YOUR GOAL :: Copy the lines of the records below verbatim, starting at the line that contains "has width=506, height=217." and ending at the line that contains "Action: (x=244, y=398)", with both of those lines included.

Data on locating visible targets:
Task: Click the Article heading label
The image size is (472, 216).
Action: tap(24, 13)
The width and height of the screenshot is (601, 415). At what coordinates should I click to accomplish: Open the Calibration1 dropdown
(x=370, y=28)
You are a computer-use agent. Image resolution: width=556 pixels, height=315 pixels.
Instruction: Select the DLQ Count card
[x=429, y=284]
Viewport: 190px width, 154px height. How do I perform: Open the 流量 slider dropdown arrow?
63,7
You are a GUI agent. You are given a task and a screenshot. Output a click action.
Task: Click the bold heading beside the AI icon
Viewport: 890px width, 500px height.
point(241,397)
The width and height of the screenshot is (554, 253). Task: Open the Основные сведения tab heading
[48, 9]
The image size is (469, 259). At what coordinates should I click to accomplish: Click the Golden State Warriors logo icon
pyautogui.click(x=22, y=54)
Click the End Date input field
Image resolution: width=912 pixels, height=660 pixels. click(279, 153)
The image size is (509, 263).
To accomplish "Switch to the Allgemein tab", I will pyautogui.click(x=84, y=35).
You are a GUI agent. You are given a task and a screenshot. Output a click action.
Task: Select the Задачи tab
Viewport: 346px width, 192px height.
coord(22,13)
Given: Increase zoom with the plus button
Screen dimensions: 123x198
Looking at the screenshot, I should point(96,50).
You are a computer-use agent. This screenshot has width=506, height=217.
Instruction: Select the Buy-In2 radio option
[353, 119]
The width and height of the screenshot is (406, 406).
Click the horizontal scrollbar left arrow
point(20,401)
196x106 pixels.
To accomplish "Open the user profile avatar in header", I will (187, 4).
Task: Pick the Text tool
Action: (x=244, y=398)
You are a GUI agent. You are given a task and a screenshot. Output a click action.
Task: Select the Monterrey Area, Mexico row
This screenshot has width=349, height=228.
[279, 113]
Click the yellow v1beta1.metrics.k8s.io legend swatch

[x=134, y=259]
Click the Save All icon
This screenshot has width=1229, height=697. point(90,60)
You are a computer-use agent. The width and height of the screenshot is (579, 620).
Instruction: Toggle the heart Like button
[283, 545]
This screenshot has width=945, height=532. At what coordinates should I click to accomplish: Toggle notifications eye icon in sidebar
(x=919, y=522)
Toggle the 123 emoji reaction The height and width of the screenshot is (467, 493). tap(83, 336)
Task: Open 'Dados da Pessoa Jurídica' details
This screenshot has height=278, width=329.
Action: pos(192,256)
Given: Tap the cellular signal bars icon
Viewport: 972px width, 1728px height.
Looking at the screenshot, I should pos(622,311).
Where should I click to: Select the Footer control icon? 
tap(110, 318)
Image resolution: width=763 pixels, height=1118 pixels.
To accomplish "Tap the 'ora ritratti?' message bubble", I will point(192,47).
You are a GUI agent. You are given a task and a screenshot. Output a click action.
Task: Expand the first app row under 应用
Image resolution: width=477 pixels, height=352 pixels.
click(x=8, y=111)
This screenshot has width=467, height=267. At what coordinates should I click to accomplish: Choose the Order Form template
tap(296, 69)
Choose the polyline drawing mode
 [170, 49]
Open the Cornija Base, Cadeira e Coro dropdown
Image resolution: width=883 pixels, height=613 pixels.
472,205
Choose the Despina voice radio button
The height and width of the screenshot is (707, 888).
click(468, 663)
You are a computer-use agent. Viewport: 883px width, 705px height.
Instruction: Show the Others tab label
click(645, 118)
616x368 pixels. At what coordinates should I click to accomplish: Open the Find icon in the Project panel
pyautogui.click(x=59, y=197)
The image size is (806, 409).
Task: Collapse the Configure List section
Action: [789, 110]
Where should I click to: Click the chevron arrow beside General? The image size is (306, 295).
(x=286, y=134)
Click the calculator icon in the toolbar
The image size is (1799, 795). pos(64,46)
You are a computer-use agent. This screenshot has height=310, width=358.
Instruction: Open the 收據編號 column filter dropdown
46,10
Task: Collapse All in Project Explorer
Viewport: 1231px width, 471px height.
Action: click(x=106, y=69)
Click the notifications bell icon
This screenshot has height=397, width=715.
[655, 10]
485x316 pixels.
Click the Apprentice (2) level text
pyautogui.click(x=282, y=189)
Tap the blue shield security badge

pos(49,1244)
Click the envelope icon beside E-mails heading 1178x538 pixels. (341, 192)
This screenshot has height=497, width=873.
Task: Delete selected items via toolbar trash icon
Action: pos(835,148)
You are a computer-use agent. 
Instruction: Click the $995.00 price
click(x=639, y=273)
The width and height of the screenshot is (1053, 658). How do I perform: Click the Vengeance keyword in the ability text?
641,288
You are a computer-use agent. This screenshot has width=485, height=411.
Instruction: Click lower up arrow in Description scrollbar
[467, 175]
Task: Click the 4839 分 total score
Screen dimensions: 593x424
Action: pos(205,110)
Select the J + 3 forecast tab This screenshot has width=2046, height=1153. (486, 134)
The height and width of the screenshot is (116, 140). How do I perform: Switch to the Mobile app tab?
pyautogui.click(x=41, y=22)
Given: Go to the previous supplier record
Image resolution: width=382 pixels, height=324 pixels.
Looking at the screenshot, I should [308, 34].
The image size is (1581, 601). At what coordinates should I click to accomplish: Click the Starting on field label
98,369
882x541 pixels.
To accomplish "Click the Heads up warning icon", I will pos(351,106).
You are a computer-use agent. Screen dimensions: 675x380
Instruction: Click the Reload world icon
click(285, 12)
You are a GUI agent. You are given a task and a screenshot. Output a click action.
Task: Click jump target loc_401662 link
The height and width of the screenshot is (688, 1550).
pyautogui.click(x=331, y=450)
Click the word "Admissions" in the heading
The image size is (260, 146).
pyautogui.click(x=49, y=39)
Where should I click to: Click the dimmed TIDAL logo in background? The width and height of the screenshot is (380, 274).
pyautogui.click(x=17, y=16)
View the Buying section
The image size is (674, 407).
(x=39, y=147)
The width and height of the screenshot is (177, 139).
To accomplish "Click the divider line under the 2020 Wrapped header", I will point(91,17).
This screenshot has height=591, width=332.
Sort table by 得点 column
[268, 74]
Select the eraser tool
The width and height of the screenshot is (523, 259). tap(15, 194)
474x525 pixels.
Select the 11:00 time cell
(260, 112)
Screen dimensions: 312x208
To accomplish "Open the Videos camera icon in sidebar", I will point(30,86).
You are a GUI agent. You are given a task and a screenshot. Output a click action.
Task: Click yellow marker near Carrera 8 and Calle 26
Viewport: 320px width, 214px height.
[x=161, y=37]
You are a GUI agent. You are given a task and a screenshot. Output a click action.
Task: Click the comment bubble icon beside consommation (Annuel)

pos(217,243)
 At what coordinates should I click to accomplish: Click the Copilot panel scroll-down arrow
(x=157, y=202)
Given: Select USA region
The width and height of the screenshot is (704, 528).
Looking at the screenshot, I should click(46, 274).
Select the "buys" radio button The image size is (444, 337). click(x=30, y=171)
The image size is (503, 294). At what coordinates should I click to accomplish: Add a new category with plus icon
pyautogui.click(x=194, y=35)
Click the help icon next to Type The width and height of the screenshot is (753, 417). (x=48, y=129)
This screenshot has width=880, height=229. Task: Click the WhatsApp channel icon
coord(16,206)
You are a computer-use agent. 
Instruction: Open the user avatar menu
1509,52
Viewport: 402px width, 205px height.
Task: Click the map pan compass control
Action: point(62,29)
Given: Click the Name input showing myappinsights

EXPECTED OUTPUT ::
You are a computer-use agent. This screenshot has width=506, height=217.
Instruction: Select the Buy-In2 radio option
[353, 119]
The width and height of the screenshot is (406, 406).
Click the horizontal scrollbar left arrow
point(20,401)
196x106 pixels.
To accomplish "Open the user profile avatar in header", I will (187, 4).
Task: Pick the Text tool
Action: (x=244, y=398)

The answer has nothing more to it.